1. Its modesty. They merely ask liberty to depart on a three days' journey into the wilderness.

2. It was asked in good faith; it was not a cover for escape. God would give deliverance; but that was left in God's hand; and meanwhile they asked only for liberty to worship him.

3. Its reasonableness: they could not sacrifice the sacred animals of the Egyptians before their faces.
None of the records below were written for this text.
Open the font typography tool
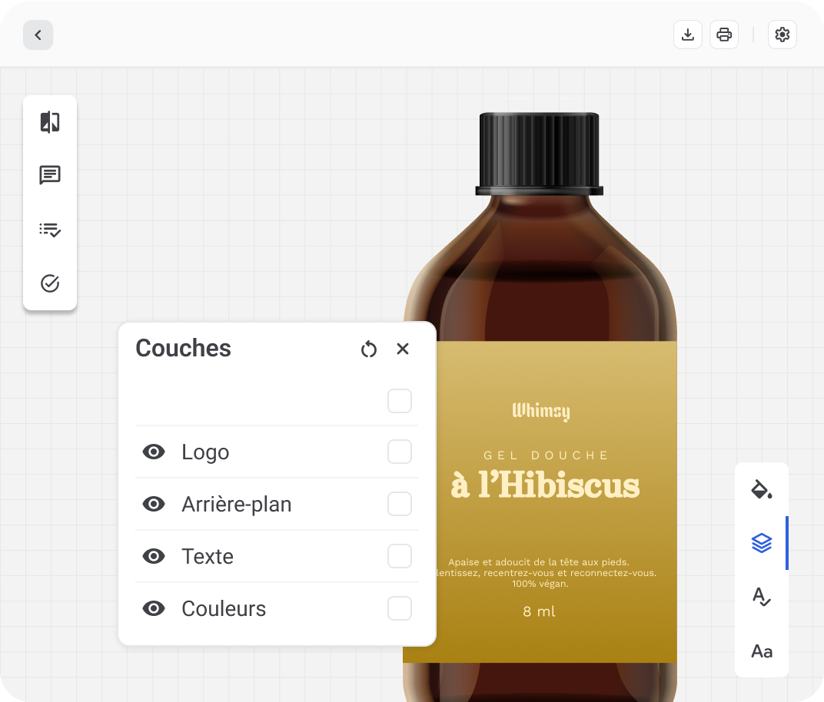[761, 651]
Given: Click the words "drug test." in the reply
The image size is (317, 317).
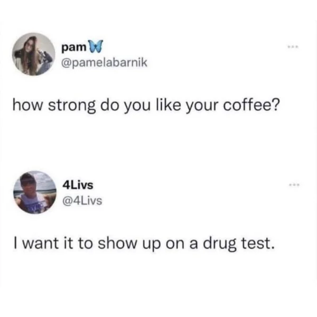Looking at the screenshot, I should [x=239, y=244].
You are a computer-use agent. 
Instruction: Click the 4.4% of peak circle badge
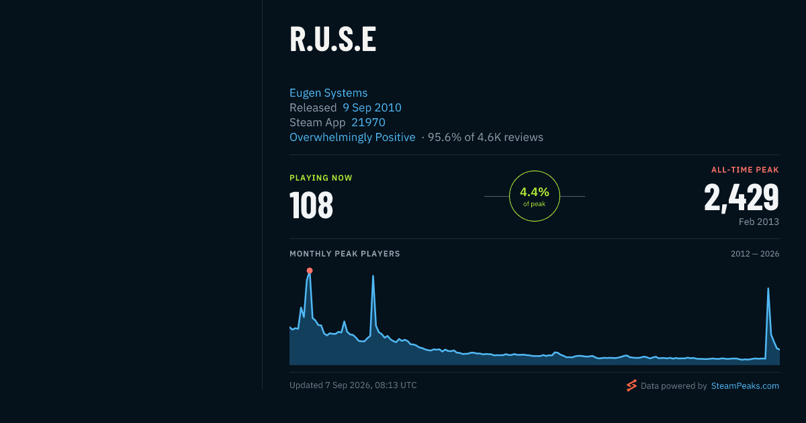[x=535, y=196]
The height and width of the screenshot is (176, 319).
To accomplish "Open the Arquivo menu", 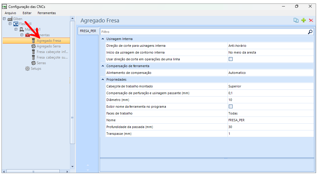I will tap(10, 13).
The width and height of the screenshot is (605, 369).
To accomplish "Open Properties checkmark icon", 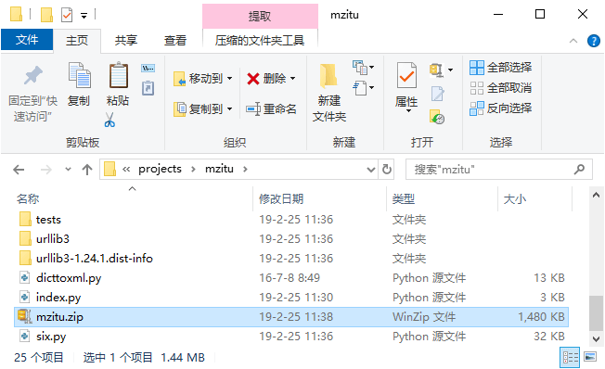I will click(406, 76).
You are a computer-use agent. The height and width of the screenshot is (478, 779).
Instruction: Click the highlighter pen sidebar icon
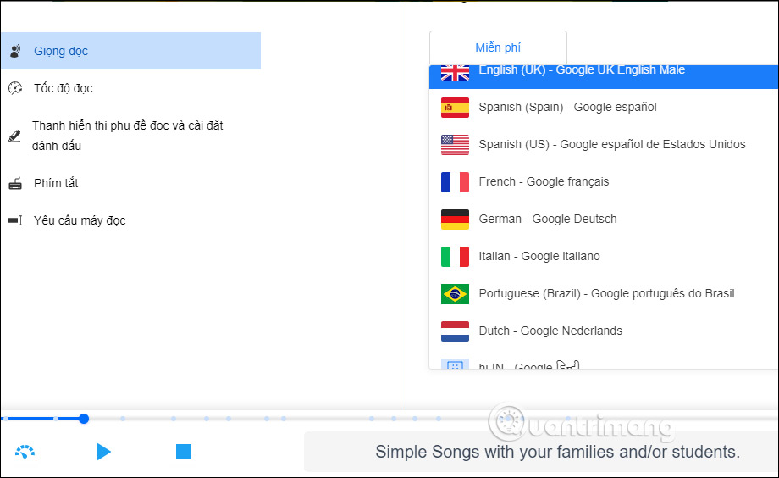(14, 136)
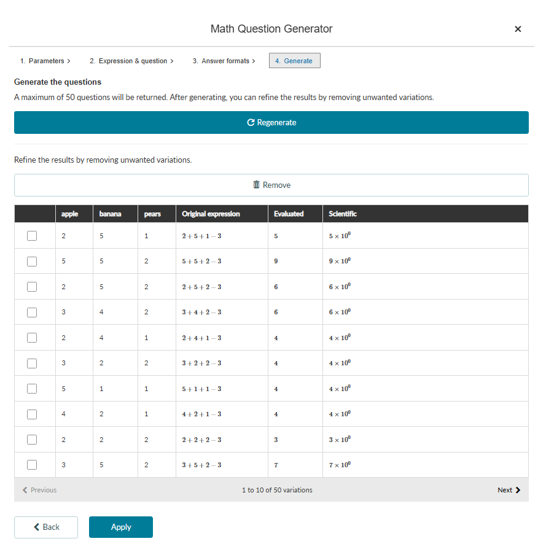
Task: Click the Apply button
Action: [121, 527]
4. Its necessity. Pharaoh might not know Jehovah, but they knew him, and must serve him, "lest he fall upon us with the pestilence or the sword." The demand of the Church still is liberty to serve God in his own appointed way. It must be had. Luther's "God help me; I can do no other! We ought to obey God rather than men" (Acts 5:29).

II. THE REFUSAL.

1. Its presumption. He did not know Jehovah, and therefore the message was a lie! Unbelief makes the bounds of its knowledge the bounds of truth and possibility. The pretensions of modern agnosticism.

2. It was a refusal of justice; it was a resolve to continue oppression. Unbelief is the brother and helper of wrong-doing.

3. It was made with reproach and insult. They were encouraging idleness and sedition: "Get ye to your burdens" "These that have turned the world upside down are come hither also."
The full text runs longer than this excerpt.